**WORK TO DO**: Please copy out the records below, line for line, with every character unchanged.

===== LISTING =====

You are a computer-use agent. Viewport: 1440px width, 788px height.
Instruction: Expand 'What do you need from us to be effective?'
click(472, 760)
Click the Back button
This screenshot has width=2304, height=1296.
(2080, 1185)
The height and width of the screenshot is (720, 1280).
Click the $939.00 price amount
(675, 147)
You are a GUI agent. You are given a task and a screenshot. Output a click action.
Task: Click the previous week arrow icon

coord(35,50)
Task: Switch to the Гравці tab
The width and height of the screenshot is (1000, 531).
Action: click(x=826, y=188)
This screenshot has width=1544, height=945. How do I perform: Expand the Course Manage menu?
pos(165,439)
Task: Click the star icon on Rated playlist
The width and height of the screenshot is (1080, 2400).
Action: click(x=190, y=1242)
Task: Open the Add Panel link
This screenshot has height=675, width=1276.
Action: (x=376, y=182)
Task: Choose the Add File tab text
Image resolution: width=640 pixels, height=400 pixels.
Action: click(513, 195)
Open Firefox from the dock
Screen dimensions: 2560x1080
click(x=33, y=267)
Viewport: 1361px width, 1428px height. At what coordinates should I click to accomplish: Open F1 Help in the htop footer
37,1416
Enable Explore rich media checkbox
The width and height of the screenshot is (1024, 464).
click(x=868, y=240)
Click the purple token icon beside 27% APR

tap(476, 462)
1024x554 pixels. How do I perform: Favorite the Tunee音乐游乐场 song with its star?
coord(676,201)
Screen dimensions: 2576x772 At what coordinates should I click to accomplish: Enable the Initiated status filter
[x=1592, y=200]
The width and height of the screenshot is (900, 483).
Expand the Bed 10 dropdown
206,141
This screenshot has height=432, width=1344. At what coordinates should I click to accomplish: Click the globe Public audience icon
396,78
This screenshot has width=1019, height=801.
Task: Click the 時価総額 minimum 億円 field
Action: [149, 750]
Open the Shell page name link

=====

**EXPECTED ANSWER**:
You are a computer-use agent. Viewport: 1440px width, 788px height.
Instruction: Expand 'What do you need from us to be effective?'
click(472, 760)
Click the Back button
This screenshot has width=2304, height=1296.
(2080, 1185)
The height and width of the screenshot is (720, 1280).
Click the $939.00 price amount
(675, 147)
You are a GUI agent. You are given a task and a screenshot. Output a click action.
Task: Click the previous week arrow icon

coord(35,50)
Task: Switch to the Гравці tab
The width and height of the screenshot is (1000, 531).
Action: click(x=826, y=188)
This screenshot has width=1544, height=945. How do I perform: Expand the Course Manage menu?
pos(165,439)
Task: Click the star icon on Rated playlist
The width and height of the screenshot is (1080, 2400).
Action: click(x=190, y=1242)
Task: Open the Add Panel link
This screenshot has height=675, width=1276.
Action: (x=376, y=182)
Task: Choose the Add File tab text
Image resolution: width=640 pixels, height=400 pixels.
Action: click(513, 195)
Open Firefox from the dock
Screen dimensions: 2560x1080
click(x=33, y=267)
Viewport: 1361px width, 1428px height. At what coordinates should I click to accomplish: Open F1 Help in the htop footer
37,1416
Enable Explore rich media checkbox
The width and height of the screenshot is (1024, 464).
click(x=868, y=240)
Click the purple token icon beside 27% APR

tap(476, 462)
1024x554 pixels. How do I perform: Favorite the Tunee音乐游乐场 song with its star?
coord(676,201)
Screen dimensions: 2576x772 At what coordinates should I click to accomplish: Enable the Initiated status filter
[x=1592, y=200]
The width and height of the screenshot is (900, 483).
Expand the Bed 10 dropdown
206,141
This screenshot has height=432, width=1344. At what coordinates should I click to accomplish: Click the globe Public audience icon
396,78
This screenshot has width=1019, height=801.
Task: Click the 時価総額 minimum 億円 field
Action: [149, 750]
Open the Shell page name link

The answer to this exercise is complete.